Niko J. Kallianiotis
Niko J. Kallianiotis is an educator and photographer based in Athens and the United States. His formative years were spent in Greece, but for all of his adulthood he lived and worked in the United States. Because of his hybrid background, he views the world and his surrounding environs from two different perspectives, both culturally and socially. His photography and research aim to comment on this cultural and social dichotomy, a universal motif among immigrant populations while simultaneously strives to explore the histories, values and psychologies of the social landscape of the places he resides or calls home.
Niko started his career as a newspaper photographer, first as a freelancer at The Times Leader, in Wilkes-Barre, Pennsylvania, and then as a staff photographer for Gannett Newspapers in Ohio, The Watertown Daily Times in Watertown, New York, and is a contributor for The New York Times. He has taught at Drexel University in Philadelphia, Marywood University and the University of Scranton. He is also the Co-Founder of the Rust Belt Biennial.
www.nikokallianiotis.com
www.fromamericawithlove.com
Website Link: www.nikokallianiotis.com
Instagram: njkphoto
Niko J. Kallianiotis
I grew up in Athens but for the last twenty-plus years I lived and worked in the United States. The decision to leave Greece was predominantly influenced by family matters and not a personal choice. This experience resulted in a form of alienation. Editorial photography became the instrument to understand America by inquiring while on newspaper assignments, exposing me to different facades of the country. This experience worked as the medicine against this feeling of alienation; an escape from the dichotomy of having two homes, that evidently became both a curse and an inspiration. My project and first monograph America in a Trance, Damiani, 2018 was an exploration about the state of Pennsylvania, about leaving my home in Athens but simultaneously its social and cultural condition.

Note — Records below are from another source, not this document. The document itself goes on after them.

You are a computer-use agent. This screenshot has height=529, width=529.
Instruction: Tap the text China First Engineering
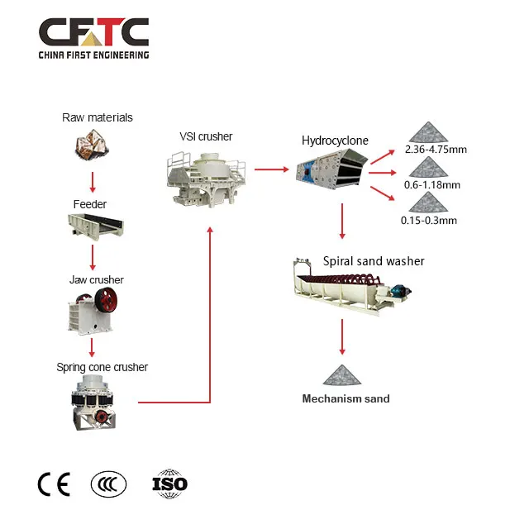(93, 55)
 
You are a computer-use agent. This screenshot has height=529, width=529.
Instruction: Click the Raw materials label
(97, 117)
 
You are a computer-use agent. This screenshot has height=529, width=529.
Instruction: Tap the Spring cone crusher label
(102, 366)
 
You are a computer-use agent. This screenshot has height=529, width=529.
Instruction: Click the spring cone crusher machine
(93, 402)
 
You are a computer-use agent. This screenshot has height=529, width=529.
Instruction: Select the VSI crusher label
(206, 136)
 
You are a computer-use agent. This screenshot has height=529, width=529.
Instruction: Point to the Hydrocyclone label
(335, 141)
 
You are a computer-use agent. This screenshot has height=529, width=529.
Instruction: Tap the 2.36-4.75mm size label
(436, 150)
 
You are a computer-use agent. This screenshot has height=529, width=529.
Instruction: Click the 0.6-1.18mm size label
(432, 184)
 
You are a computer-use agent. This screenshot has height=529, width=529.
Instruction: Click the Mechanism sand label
(345, 398)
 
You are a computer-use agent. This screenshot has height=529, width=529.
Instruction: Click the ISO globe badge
(170, 484)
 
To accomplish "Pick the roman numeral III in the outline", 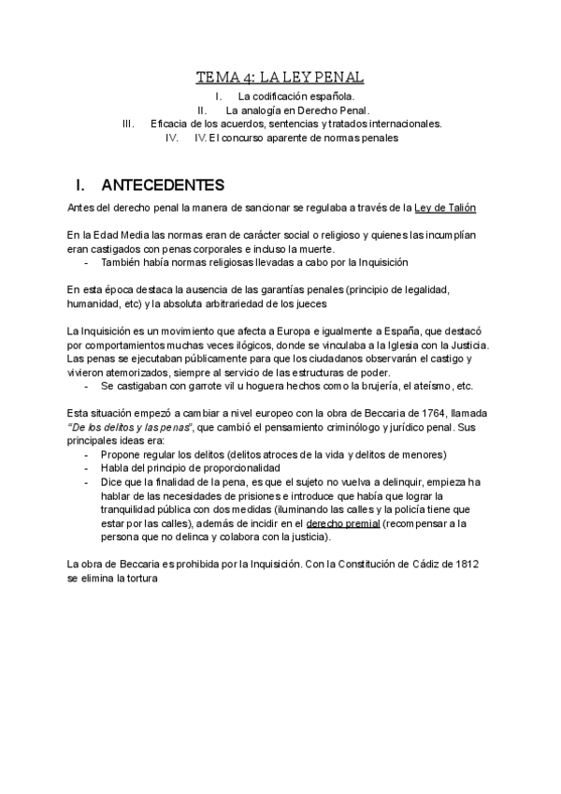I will coord(130,124).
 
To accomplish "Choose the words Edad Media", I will coord(116,234).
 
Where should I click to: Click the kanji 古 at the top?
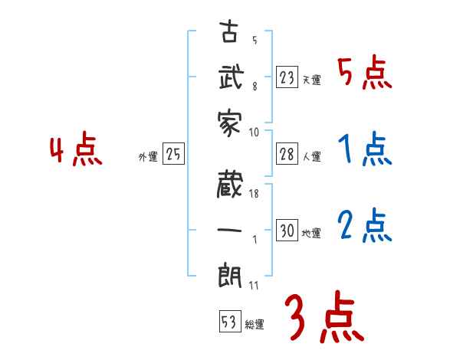click(231, 34)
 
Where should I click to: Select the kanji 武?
click(231, 78)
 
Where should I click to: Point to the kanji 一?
click(231, 229)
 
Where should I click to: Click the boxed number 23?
click(287, 78)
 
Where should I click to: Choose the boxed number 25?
click(173, 155)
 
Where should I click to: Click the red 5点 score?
click(364, 74)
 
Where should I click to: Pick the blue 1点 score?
click(364, 150)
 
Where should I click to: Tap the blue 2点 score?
click(364, 227)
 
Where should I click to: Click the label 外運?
click(148, 157)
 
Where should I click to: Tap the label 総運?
click(255, 325)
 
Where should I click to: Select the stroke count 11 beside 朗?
click(254, 285)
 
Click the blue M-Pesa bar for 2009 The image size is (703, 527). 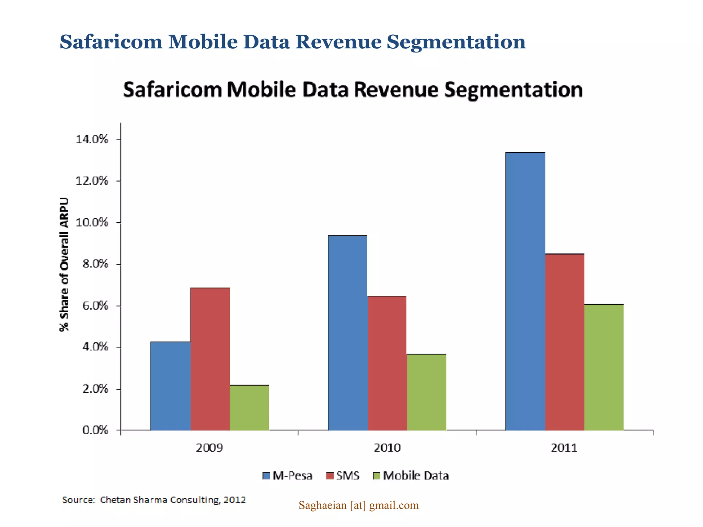pos(170,386)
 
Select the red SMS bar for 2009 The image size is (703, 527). pos(210,359)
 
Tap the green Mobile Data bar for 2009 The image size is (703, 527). pos(250,408)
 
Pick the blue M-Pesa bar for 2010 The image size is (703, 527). pos(348,333)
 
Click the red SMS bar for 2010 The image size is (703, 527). pos(387,363)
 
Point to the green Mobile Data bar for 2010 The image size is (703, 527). pos(427,392)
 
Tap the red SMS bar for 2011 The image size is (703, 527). pos(565,342)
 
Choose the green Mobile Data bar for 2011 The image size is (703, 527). pos(604,367)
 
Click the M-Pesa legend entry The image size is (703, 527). pos(288,476)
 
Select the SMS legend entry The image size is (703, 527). pos(343,476)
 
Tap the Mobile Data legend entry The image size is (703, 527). pos(411,476)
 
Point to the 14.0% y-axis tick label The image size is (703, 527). pos(92,139)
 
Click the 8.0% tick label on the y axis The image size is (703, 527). pos(95,264)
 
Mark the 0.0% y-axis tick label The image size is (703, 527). pos(95,430)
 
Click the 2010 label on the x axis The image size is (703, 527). pos(387,448)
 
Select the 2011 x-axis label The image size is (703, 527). pos(564,448)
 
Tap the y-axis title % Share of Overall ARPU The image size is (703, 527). pos(64,264)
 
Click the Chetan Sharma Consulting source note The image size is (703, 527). pos(154,500)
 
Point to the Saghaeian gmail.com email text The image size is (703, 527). pos(358,505)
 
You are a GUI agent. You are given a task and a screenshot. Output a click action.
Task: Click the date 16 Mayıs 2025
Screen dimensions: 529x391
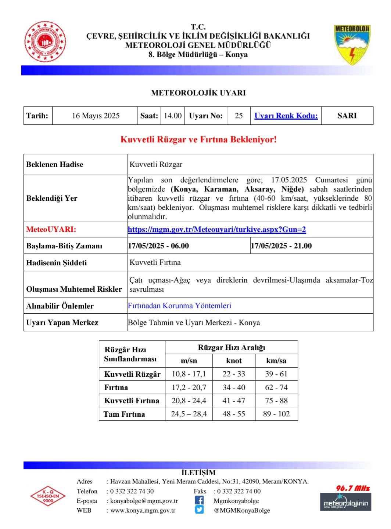click(96, 116)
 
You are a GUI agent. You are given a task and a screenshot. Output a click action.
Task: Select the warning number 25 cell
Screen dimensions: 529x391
click(238, 116)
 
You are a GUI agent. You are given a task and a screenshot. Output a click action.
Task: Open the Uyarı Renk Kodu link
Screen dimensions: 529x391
click(286, 116)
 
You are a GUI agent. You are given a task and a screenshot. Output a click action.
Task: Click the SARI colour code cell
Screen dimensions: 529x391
click(347, 116)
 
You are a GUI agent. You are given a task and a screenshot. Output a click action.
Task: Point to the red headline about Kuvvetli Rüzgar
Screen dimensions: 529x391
click(198, 139)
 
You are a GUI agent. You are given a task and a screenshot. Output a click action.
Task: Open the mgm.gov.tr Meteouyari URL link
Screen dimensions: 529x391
click(217, 230)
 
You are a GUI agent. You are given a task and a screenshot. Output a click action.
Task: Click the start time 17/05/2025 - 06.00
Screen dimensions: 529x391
click(158, 246)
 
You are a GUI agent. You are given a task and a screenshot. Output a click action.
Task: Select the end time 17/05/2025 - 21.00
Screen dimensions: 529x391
click(281, 246)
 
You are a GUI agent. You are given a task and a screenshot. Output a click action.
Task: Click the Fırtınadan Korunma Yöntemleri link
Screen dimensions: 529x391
click(179, 306)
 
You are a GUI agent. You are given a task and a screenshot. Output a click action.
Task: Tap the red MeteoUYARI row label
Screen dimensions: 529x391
click(51, 230)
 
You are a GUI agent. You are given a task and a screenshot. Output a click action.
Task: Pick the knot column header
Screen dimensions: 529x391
click(234, 361)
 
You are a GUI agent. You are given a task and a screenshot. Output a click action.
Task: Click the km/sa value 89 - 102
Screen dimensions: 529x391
click(276, 414)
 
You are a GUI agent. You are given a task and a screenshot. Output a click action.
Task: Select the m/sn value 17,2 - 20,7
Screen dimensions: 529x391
click(189, 387)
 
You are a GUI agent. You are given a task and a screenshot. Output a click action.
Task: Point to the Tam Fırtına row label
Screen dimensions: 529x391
click(124, 414)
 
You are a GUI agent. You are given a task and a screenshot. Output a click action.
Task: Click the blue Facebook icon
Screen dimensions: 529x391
click(199, 500)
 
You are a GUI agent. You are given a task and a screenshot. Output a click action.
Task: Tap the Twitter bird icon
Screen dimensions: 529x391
click(199, 510)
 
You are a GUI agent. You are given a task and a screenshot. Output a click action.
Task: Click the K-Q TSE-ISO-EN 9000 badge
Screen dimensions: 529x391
click(48, 496)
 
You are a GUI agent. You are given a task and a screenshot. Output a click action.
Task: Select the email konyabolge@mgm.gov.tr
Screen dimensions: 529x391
click(144, 501)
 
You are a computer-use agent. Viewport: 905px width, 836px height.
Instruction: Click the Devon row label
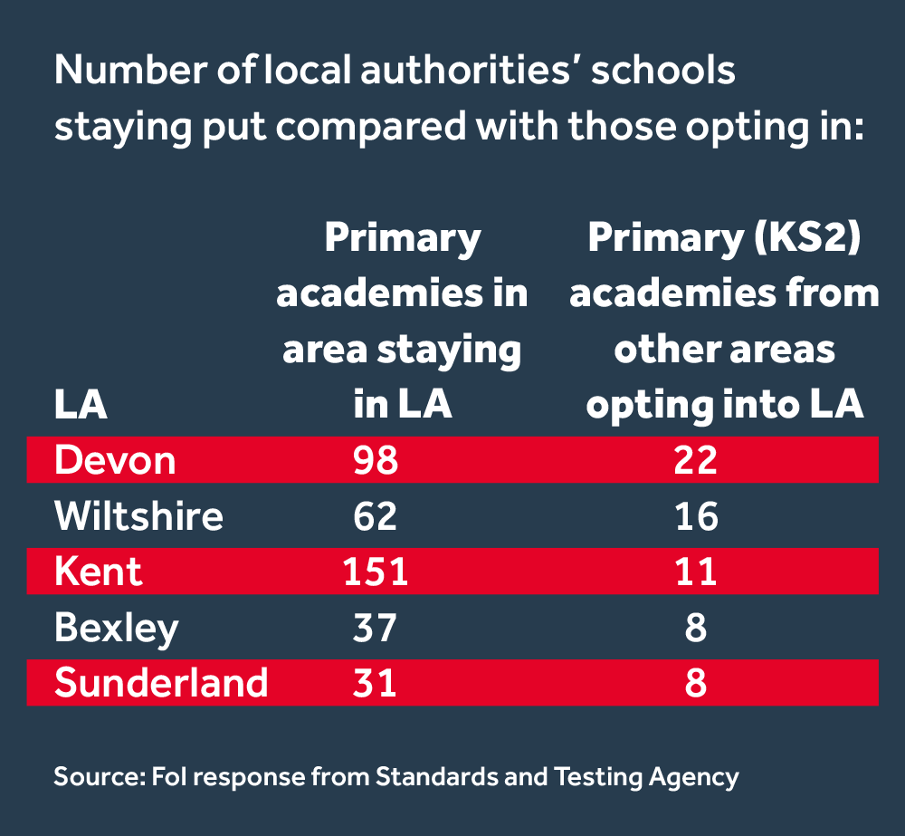(115, 460)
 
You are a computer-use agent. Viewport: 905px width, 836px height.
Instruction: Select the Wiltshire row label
(138, 516)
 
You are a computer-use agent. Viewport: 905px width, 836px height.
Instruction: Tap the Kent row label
(98, 572)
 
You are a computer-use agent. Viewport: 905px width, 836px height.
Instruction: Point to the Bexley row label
(117, 628)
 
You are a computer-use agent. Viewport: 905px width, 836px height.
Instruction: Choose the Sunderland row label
(161, 682)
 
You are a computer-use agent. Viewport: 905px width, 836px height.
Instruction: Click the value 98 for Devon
(375, 460)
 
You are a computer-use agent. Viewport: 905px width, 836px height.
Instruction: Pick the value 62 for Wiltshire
(375, 516)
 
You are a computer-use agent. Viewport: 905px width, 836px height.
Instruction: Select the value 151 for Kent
(375, 572)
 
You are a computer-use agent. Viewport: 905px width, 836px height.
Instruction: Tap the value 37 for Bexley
(375, 627)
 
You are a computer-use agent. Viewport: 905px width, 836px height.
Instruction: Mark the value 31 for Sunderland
(375, 682)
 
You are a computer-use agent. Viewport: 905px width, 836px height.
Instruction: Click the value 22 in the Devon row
(695, 460)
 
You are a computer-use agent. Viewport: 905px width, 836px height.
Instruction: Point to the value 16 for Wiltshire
(695, 516)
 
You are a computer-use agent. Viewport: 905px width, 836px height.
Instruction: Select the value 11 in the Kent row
(695, 572)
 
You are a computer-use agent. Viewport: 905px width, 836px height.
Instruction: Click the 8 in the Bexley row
(695, 627)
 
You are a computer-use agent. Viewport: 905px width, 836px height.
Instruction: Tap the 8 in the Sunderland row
(695, 682)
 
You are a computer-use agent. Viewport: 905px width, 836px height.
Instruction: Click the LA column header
(81, 405)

If America in a Trance was about my departure from Athens the photographs from my ongoing project in Athens are about coming home. When I left the city in 1998 the city was a completely different place both socially, culturally, and economically, but also in terms of its appearance and topography. Many things have changed but despite these transformations, the city still maintains its distinct but ever-changing physiognomy. Through my photographs in this ongoing project I aim to document daily life as it unfolds on the Athenian streets but also in the surrounding territories in the municipality of Attica. My lens in these photographs is both a window and a mirror that attempts to understand, relate and transfer the experience of the city by personal inquiry while striving to create a more universal view that is more open-ended. I perceive the images to be a visual anthology and a serenade for those in search of home whether they are expatriates or natives; they are about me but at the same time they could be about you.